### Text block
If you need pleasure, your muse might point you to pleasure.
If you need materials, the muse might point you to the right set of pens.
If you need support, the muse might point you to the financial or emotional support you need to get your art off the ground.
Your muse might whisper in words, notes or signs.
So who are the muses of Amuse?
Let's meet them.
1. Melete or Attention
The first muse of Amuse is Melete. But if you don't speak Ancient Greek, call her by her English name: Attention.
Sometimes she goes by the name, "Contemplation" or "Meditation."
According to the mythology, Melete is born of water.
The first muse inspires the flow of attention, the flow or ideas, the flow of creativity. She moves like water. Perhaps like water, she transforms states and circumstances.
In addition to paying attention to flow states in contemplative and creative practice, in the first cycle of Amuse: A Course in Contemplative Creativity, we focus on listening.

### Supplied material
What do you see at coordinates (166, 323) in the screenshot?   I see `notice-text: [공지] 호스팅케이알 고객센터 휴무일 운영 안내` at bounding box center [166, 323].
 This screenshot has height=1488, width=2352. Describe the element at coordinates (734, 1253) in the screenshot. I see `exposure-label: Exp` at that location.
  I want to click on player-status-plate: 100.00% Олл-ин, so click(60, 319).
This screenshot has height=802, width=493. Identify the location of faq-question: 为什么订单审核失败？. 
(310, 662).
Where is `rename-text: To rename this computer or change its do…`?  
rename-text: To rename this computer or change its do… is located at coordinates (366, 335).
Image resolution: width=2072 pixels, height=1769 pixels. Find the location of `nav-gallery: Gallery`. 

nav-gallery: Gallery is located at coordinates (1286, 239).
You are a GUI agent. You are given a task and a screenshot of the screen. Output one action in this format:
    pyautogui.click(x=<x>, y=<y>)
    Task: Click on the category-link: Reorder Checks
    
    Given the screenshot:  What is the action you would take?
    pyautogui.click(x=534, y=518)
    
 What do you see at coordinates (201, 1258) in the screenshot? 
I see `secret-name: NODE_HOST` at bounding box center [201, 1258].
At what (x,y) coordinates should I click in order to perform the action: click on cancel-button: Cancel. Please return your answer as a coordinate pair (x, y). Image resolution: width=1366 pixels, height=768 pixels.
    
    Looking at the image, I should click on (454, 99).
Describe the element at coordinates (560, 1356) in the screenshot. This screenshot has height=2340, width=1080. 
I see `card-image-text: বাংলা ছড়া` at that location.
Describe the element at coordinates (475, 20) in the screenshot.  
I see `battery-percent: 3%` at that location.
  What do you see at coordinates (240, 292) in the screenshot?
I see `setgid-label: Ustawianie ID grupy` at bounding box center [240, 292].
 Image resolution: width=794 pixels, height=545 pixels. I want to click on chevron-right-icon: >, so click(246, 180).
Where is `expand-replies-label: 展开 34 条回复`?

### Action item A
List every line of the rows that contains the string "rename", where case counts.
### Action item B
Can you go on with the passage on the muses of Amuse from the point where it stops?
The passage on the muses and the rows come from unrelated sources.

### Expected answer A
Where is `rename-text: To rename this computer or change its do…`?  
rename-text: To rename this computer or change its do… is located at coordinates (366, 335).

### Expected answer B
Sometimes, the muses' clues are subtle. Listening is an art that helps us get in touch with whatever muse we need in any moment.
2. Mneme or Memory
Have you heard of a meme?
If so, you may already be familiar with the second muse, Mneme.
"Meme" comes from the same root as Mneme.
Mneme means memory.
In weeks 4-6 of Amuse, we'll be musing with our memories, investigating what memory is and how it plays out in our physical bodies, in our individual consciousnes and in the collective unconsciousness.
We look at things like limitations, rituals and "murmuration."
Melete, or Attention, influences, Mneme, or Memory. What we attend to mindfully, we often remember.
Artists must tune in consciously and continuously with the world. They must listen to the world, to themselves, to their bodies, to others.
Attention and memory, Melete and Mneme come into play in parenting, teaching, drawing, hairdressing, dancing, public speaking, cooking, gardening, performing, yoga - you name it.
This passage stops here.